[Dataset records]
====

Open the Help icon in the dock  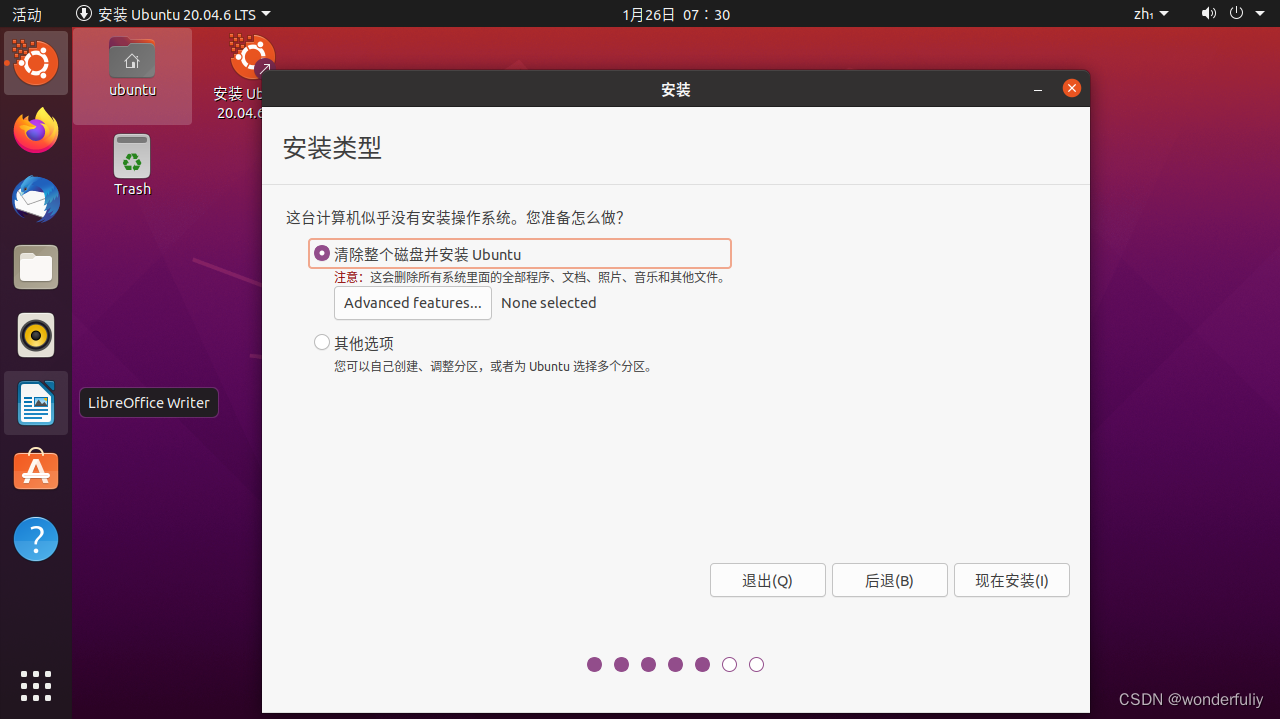(36, 539)
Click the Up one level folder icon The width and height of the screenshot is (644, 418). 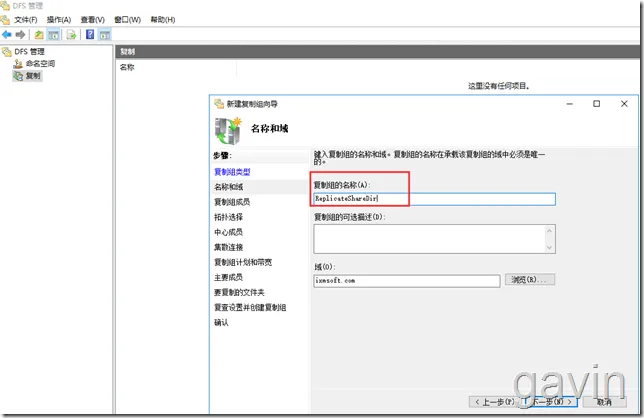[x=39, y=35]
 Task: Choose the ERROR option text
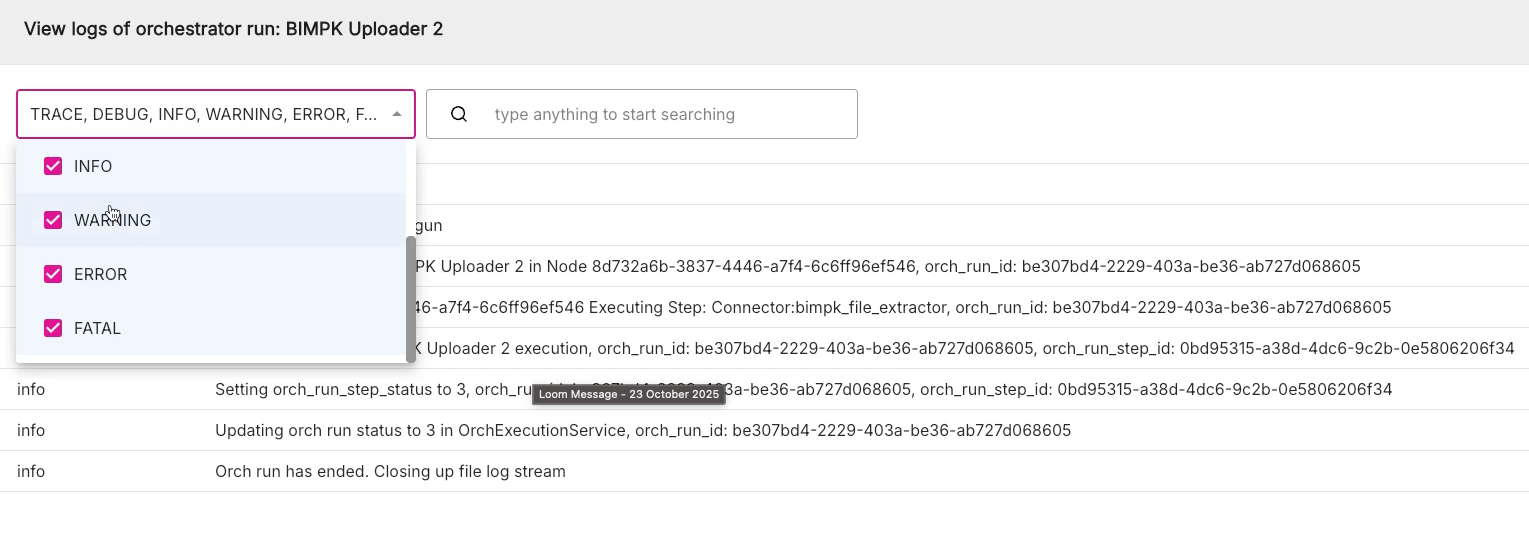point(100,274)
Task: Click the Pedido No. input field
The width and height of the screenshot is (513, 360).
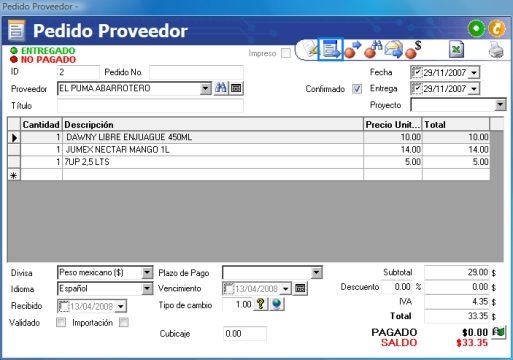Action: [196, 72]
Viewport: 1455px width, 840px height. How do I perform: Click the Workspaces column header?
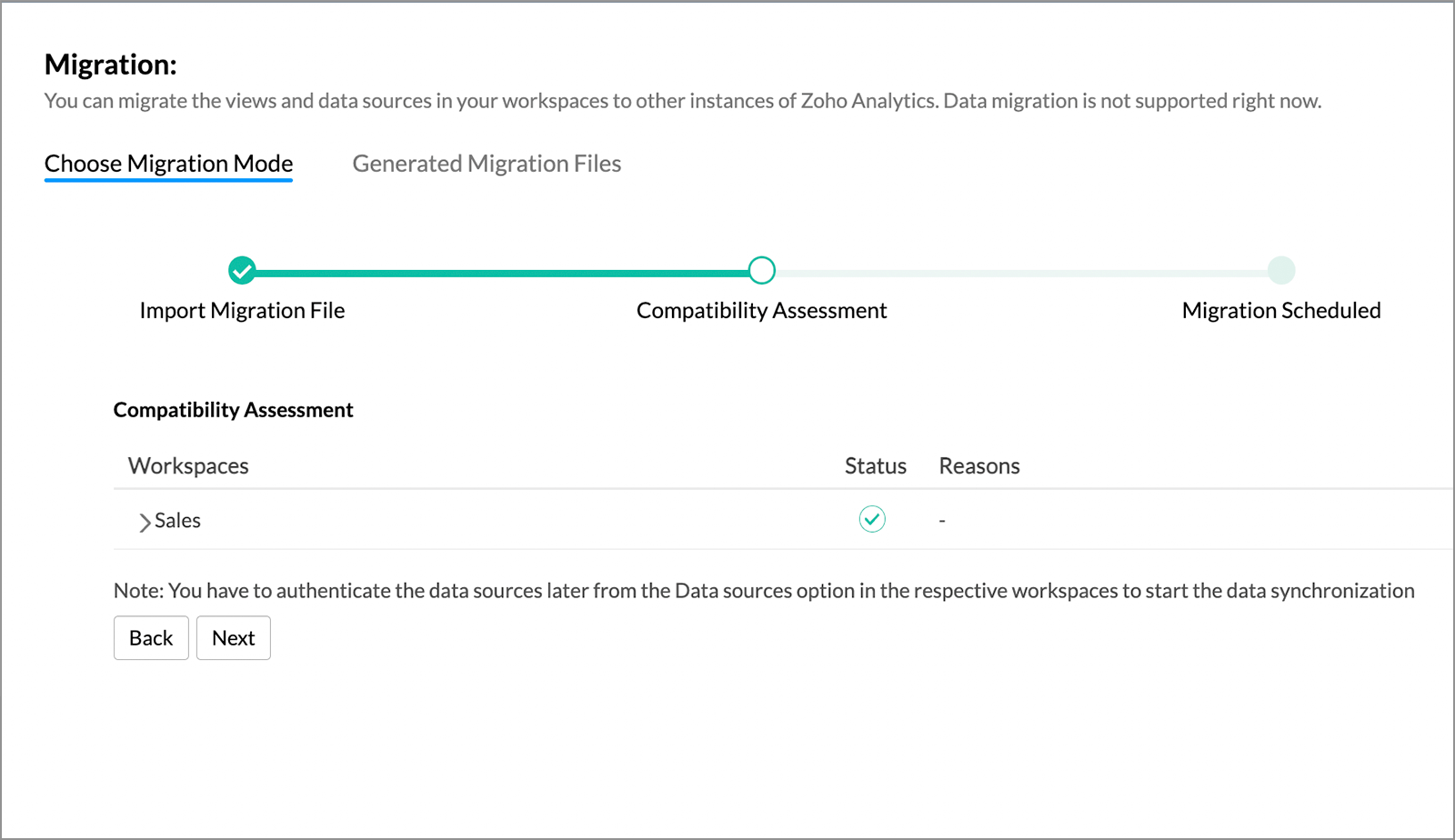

====

▶ _Written request_
Reproduce the listing verbatim, from the line containing "Task: Choose the ERROR option text" through the end, both ends included. Leave the pictures out of your answer.

▶ _Solution_
 Task: Choose the ERROR option text
point(100,274)
Task: Click the Pedido No. input field
The width and height of the screenshot is (513, 360).
Action: [196, 72]
Viewport: 1455px width, 840px height. How do I perform: Click the Workspaces column header?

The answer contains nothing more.